Project Title: Chemical Biology Approach
to Molecular Medicine
Project Coordinator: Prof Dan Yang (HKU)
Abstract
Chemical biology combines the power of synthetic
chemistry, chemical analysis, and biological
techniques to understand and manipulate
biological systems with molecular precision.
In contrast to biochemists who study the
chemistry of biomolecules and regulation
of biochemical pathways, chemical biologists
apply novel chemical compounds to probe
biological systems. Molecular design and
synthesis, molecular probes, chemical genetics,
chemical proteomics, molecular modelling
and structural biology are the key components
of chemical biology. In the past decade,
the rapid development of chemical biology
has not only provided numerous valuable
research tools to elucidate fundamental
biological mechanisms, but also prompted
the discovery of important therapeutic agents
to treat human diseases. Chemical biology
has emerged as a fast-growing and exciting
frontier of chemistry and is expected to
be a new driving force for important future
advances in molecular medicine and biotechnology.

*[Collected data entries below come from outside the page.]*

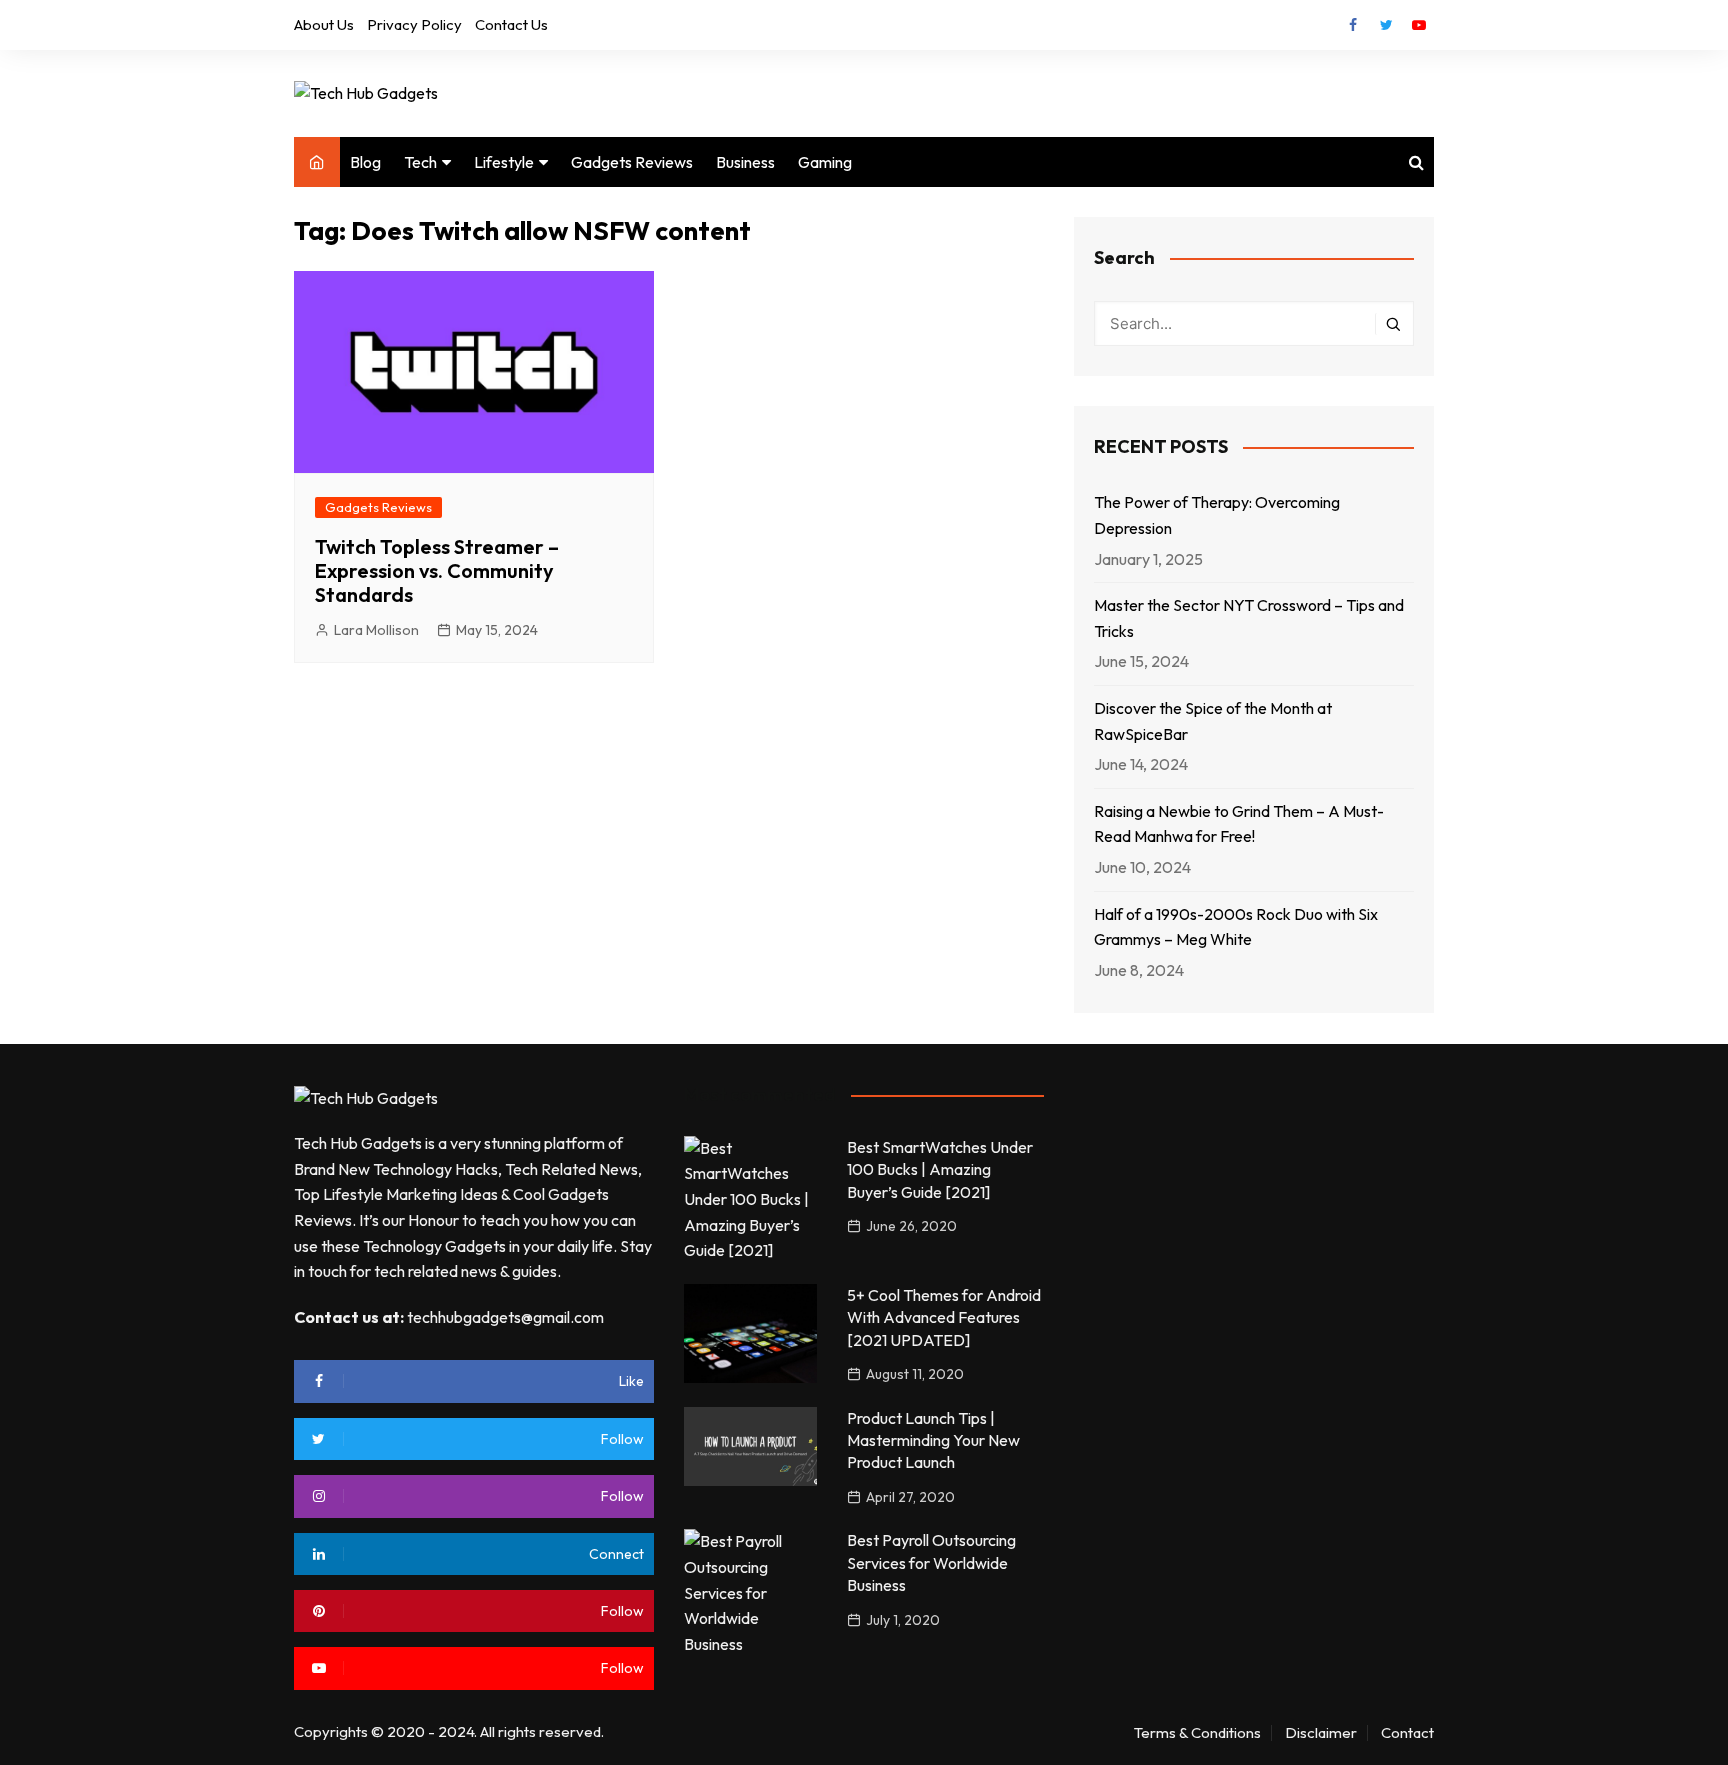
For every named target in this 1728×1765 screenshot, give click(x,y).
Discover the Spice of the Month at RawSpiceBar (1213, 721)
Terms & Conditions (1197, 1733)
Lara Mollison (376, 630)
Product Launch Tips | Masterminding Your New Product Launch (933, 1440)
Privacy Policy (414, 24)
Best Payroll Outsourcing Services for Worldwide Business (931, 1562)
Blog (365, 162)
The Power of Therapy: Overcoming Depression (1217, 515)
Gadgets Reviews (632, 162)
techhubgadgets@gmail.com (505, 1317)
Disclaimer (1321, 1733)
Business (745, 162)
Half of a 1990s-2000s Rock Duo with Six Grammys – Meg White (1236, 927)
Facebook (1353, 25)
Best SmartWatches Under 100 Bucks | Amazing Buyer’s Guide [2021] (940, 1169)
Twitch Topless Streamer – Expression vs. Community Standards (437, 570)
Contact (1407, 1733)
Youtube (1419, 25)
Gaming (825, 162)
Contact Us (511, 24)
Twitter (1386, 25)
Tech (420, 162)
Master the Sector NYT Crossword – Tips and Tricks (1249, 618)
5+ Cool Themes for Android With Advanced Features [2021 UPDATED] (944, 1317)
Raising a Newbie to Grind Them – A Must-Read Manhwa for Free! (1239, 824)
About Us (324, 24)
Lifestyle (504, 162)
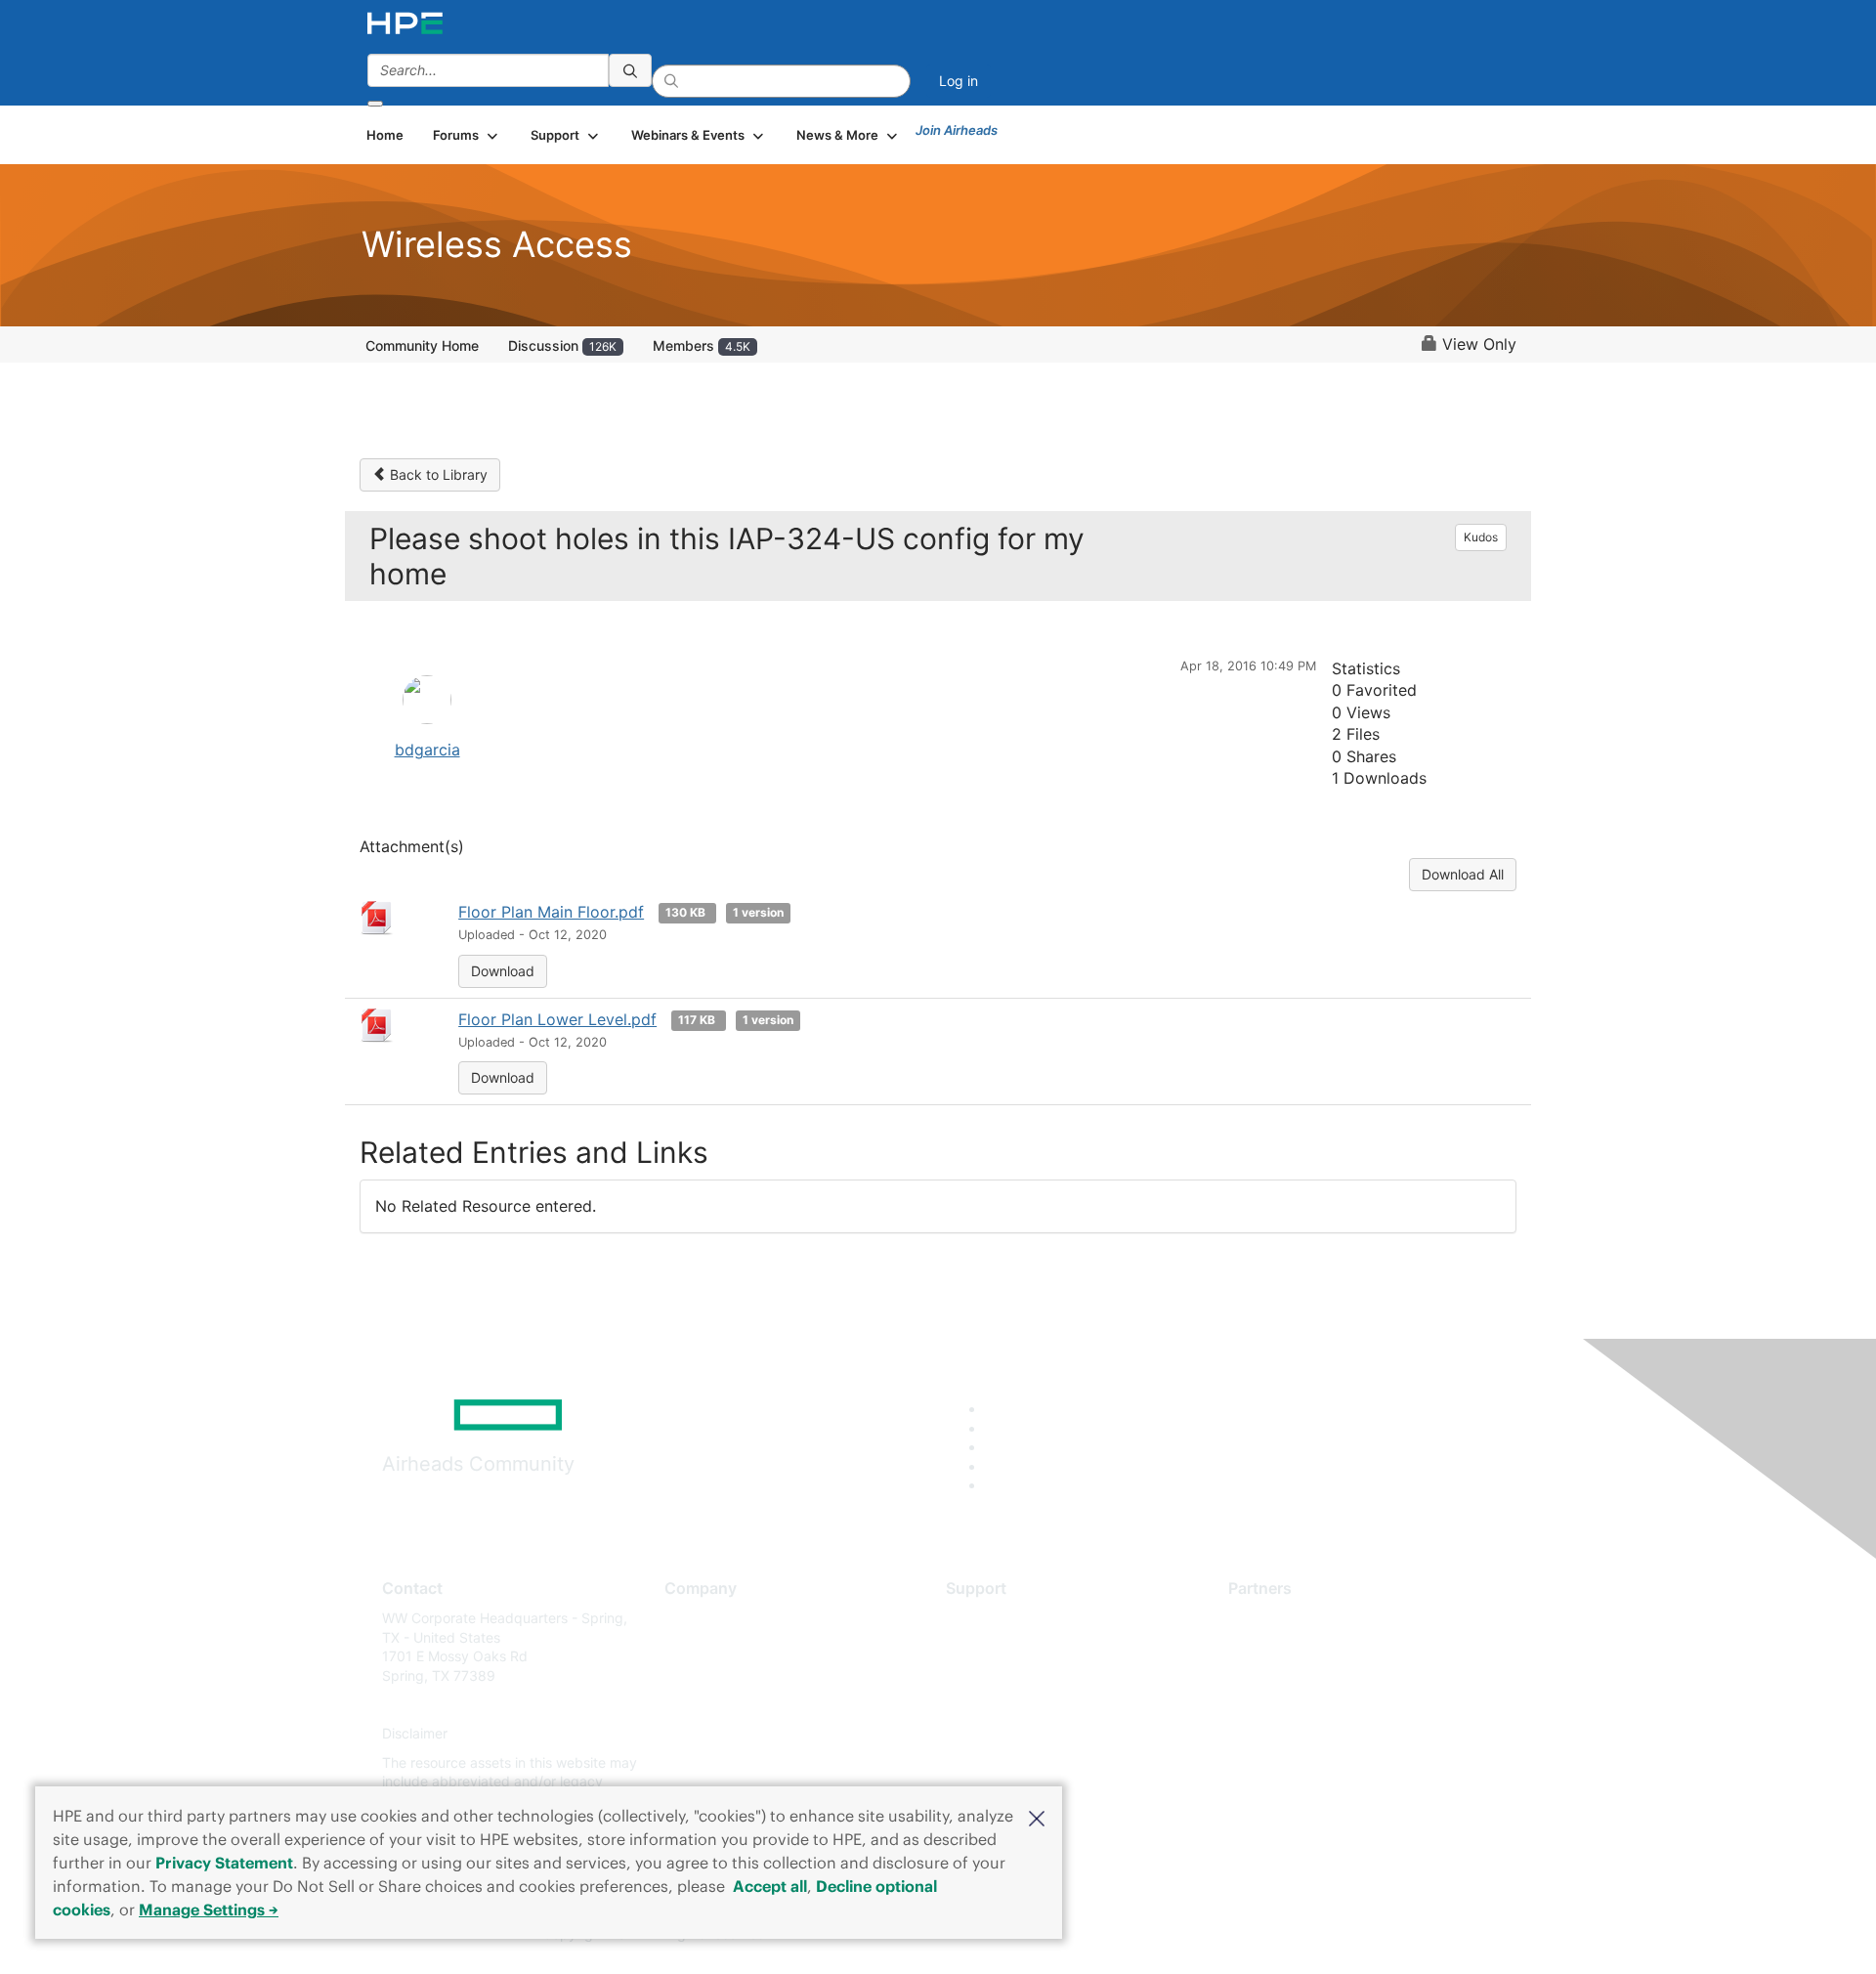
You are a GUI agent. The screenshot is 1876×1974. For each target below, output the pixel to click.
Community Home (422, 345)
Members (701, 345)
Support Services (1001, 1617)
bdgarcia (427, 749)
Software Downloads (1012, 1704)
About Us (693, 1617)
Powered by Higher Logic (1220, 1935)
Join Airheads (957, 130)
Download (502, 971)
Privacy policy (709, 1734)
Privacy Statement (224, 1862)
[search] (630, 70)
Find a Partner (1273, 1617)
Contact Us (700, 1675)
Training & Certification (1018, 1675)
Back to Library (437, 474)
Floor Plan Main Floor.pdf (551, 912)
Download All (1463, 874)
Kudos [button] (1481, 537)
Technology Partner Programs (1323, 1704)
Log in (958, 80)
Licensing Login (995, 1734)
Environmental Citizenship (746, 1704)
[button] (1037, 1816)
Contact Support (999, 1647)
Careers (689, 1647)
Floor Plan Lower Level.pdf (557, 1019)
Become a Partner (1285, 1647)
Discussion (562, 345)
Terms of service (717, 1762)
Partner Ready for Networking (1324, 1675)
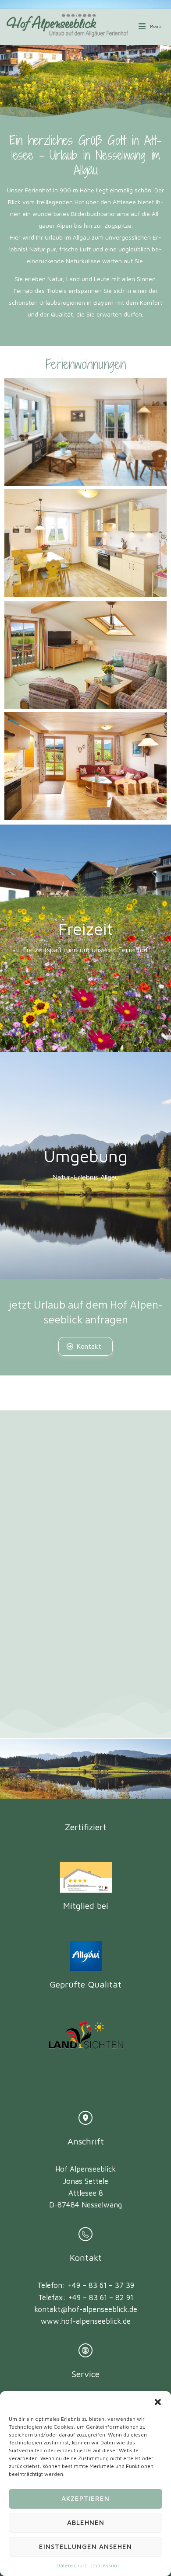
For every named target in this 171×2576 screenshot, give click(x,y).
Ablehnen (85, 2522)
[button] (157, 2402)
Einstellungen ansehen (85, 2546)
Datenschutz (72, 2565)
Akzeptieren (85, 2498)
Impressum (105, 2565)
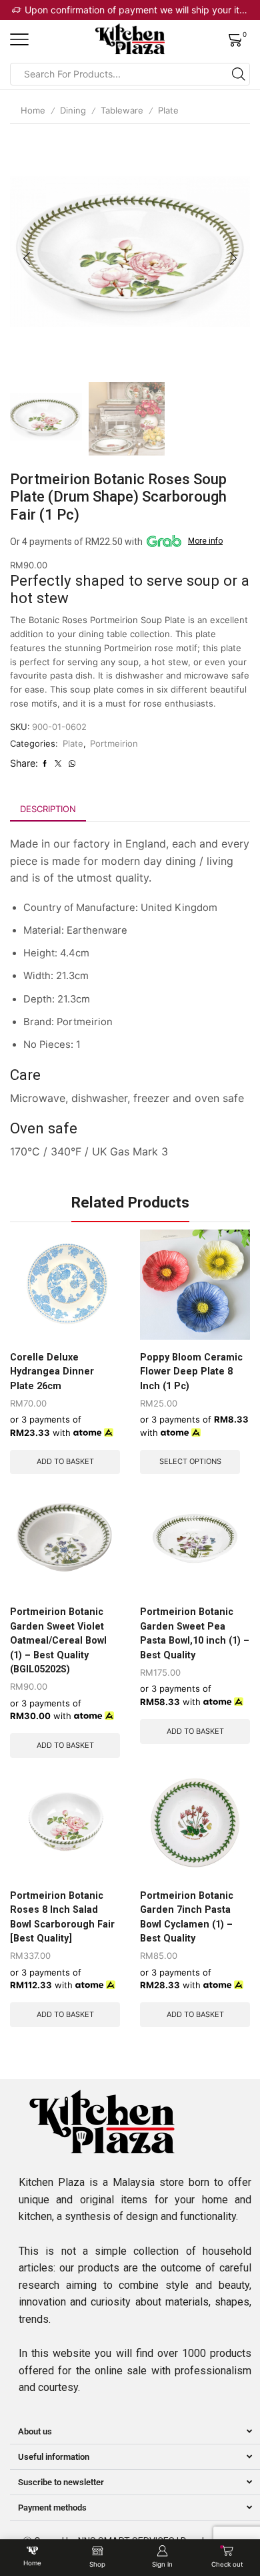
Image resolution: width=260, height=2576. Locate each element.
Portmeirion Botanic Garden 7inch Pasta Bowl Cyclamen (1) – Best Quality (186, 1917)
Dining (73, 110)
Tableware (122, 110)
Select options (190, 1461)
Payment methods (52, 2508)
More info (205, 541)
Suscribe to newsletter (61, 2482)
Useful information (53, 2457)
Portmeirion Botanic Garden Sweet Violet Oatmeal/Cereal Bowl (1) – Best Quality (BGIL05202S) (58, 1640)
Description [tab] (48, 808)
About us (35, 2431)
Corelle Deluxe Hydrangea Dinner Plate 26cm (52, 1371)
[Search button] (238, 74)
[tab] (48, 809)
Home (33, 110)
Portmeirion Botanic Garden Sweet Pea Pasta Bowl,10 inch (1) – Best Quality (194, 1633)
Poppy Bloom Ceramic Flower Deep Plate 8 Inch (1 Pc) (191, 1371)
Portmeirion (114, 743)
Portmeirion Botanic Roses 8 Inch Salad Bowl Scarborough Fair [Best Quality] (62, 1917)
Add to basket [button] (65, 1461)
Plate (168, 110)
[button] (26, 258)
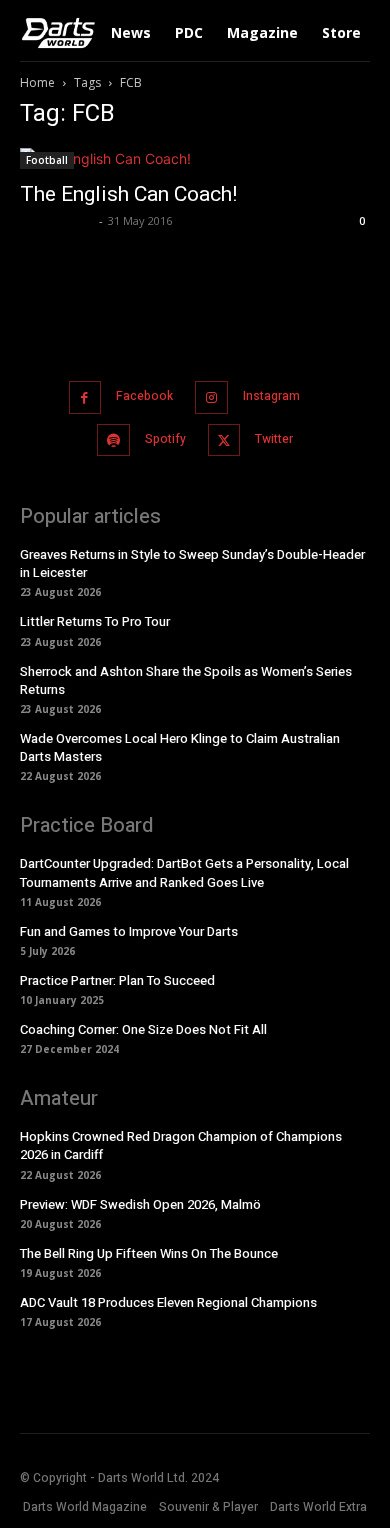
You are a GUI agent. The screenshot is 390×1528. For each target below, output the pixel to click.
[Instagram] (211, 397)
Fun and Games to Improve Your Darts (129, 931)
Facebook (144, 396)
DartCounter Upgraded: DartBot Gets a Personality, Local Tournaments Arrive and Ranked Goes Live (184, 872)
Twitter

The socioeconomic significance of chemical
biology research has been highlighted by
the vast amounts of resources invested by
top US universities such as Harvard, MIT,
Stanford, and Chicago to build up centres
of chemical biology research as well as
the introduction of chemical biology curriculum
in undergraduate education in UC Berkeley
and Harvard.
Hong Kong is ideally positioned to lead innovation in biotechnology through fundamental chemical biology research because of its excellent scientific expertise, especially in the chemistry and biomedical research. All universities in Hong Kong have recruited faculty members with chemical biology focus, many of them have been very active in frontier chemical biology research and achieved international pre-eminence. In this AoE proposal, PIs from three major universities of Hong Kong will join efforts to tackle challenging problems of molecular medicine via a chemical biology approach. Specifically, we plan to build up chemical biology research platforms, to understand fundamental biological processes (such as post-translational modification and oxidative stress) at molecular level, and to develop novel therapeutic approach to human diseases. The proposed AoE in chemical biology will significantly strengthen our current research efforts and collaborations, solve important problems of molecular medicine, maintain the competitive edge of Hong Kong, and build up a leading chemical biology program in the world.